DESPITE MAJOR ADVANCES and achievements in the detection, treatment, and prevention of sexually transmitted diseases (STDs) in the United States, infections such as chlamydia and gonorrhea remain significant public health challenges. The US Centers for Disease Control and Prevention (CDC) estimates (on the basis of data from 2000) that over 700 000 new cases of gonorrhea and 2.8 million new cases of chlamydia occur each year.1–3 To prevent reinfection and curtail further transmission, the CDC recommends that clinical management of patients with STDs should include treatment of the patients’ current sexual partners.4
Ensuring treatment of sexual partners has been a central component of STD prevention and control for decades.5,6 Initially developed to help control syphilis, partner management became widely recommended for gonorrhea, chlamydial infection, and HIV infection.7,8 However, with the exception of syphilis and sometimes HIV, partner management based on provider referral is rarely ensured for STDs, and patient referrals have only modest success in achieving partner treatment.9
An alternative public health approach is expedited partner therapy (EPT).3,10 EPT refers to the delivery of medications or prescriptions by persons infected with an STD to their sexual partners without prior clinical assessment of those partners. Clinicians (e.g., physicians, nurse practitioners, physician assistants, pharmacists, public health workers) provide patients with sufficient medication, directly or with prescription, for them and their partners and encourage patients to have their partners seek clinical assessment. After evaluating multiple studies involving EPT, the CDC concluded that EPT is a “useful option” to promote partner treatment, particularly for male partners of women with chlamydial infection or gonorrhea.10 In August 2006, the CDC recommended EPT as an option for certain populations with specific conditions.4
Despite its endorsement, the CDC recognized numerous clinical factors or barriers to the practice of EPT, including (1) the potential for missed morbidity in partners who are treated without clinical evaluation, (2) concerns about adverse reaction to antibiotics,11,12 and (3) the need for coordinated, systematic efforts by public health authorities, private sector clinicians and agencies, pharmacies, health insurers, and community-based organizations. In addition, implementation of EPT may raise legal questions and concerns in some settings. Central to these concerns is the perceived unauthorized distribution of prescriptions or medications to partners with whom clinicians have not personally evaluated or established a physician–patient relationship. In 2005, Golden et al. surveyed state boards of medicine and pharmacy and found that most boards (88%) perceived EPT as illegal or of “uncertain” legality, in part because the legal issues have “simply never been addressed.”13(p114)

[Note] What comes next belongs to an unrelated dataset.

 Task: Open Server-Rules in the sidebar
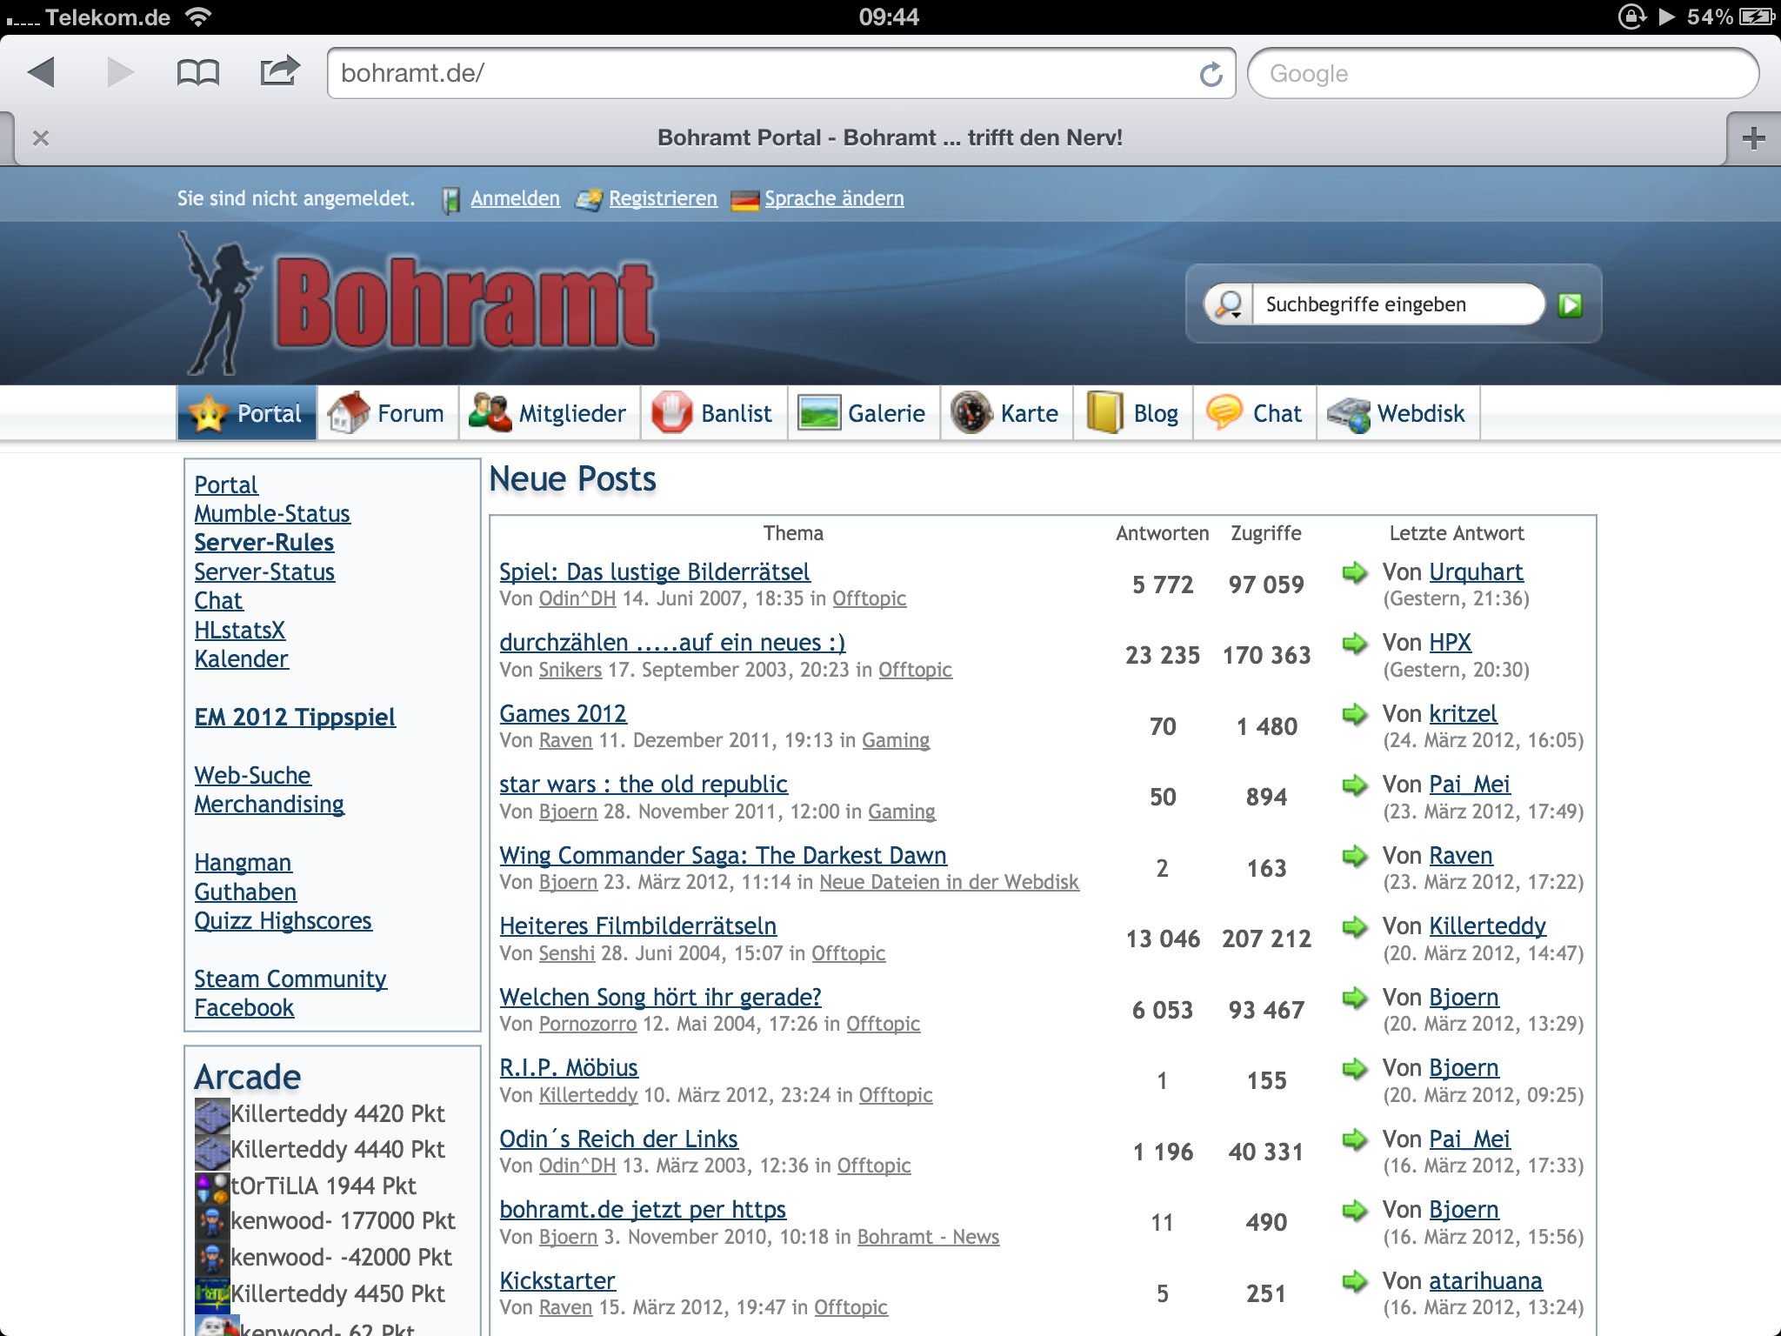point(263,543)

Beginning in September 2005, to assist state and local STD programs with EPT implementation efforts, we assessed the legal framework concerning EPT. Here, we discuss the legal issues underlying the practice of EPT, explain our methodology for the systematic examination of laws relevant to EPT, discuss major findings on the legality of EPT consistent with our examination, and provide legal and policy options for facilitating the implementation of EPT.
BACKGROUND
To implement EPT, potential legal barriers and concerns must be addressed. Providing access to prescription medications to persons whom a clinician has not examined or established a professional relationship may be viewed as illegal and unethical. Health care providers do not usually provide prescription medications to nonpatients. This basic tenet of health care services helps ensure that individuals do not gain access to medications they do not need or that could be dangerous to them. It is reflected in modern regulations limiting the distribution of medications over the Internet or through other electronic communications.14,15
There are, however, exceptions to the general rule. Physicians routinely provide prescription medications to children or elderly patients through parents or caregivers.16,17 Spouses or life partners may be given medications for existing patients. Medications for people with mental disabilities may be distributed through court-appointed guardians. Each year, public health practitioners provide flu vaccines without significant clinical evaluation to individuals who request it.18 In response to outbreaks of meningococcal meningitis in hospitals, hospital staff and their family members are provided antibiotics without advance clinical diagnosis. When the Food and Drug Administration approved the over-the-counter sale of the “morning after” contraceptive pill (Plan B) in 2006, it noted that the drug could be purchased by females or their male partners.19 Although each of these examples differs from EPT, they share a common purpose: ensuring that safe and effective medications are made available to people who need them, even without direct medical evaluation of the recipients. This is the same objective of EPT.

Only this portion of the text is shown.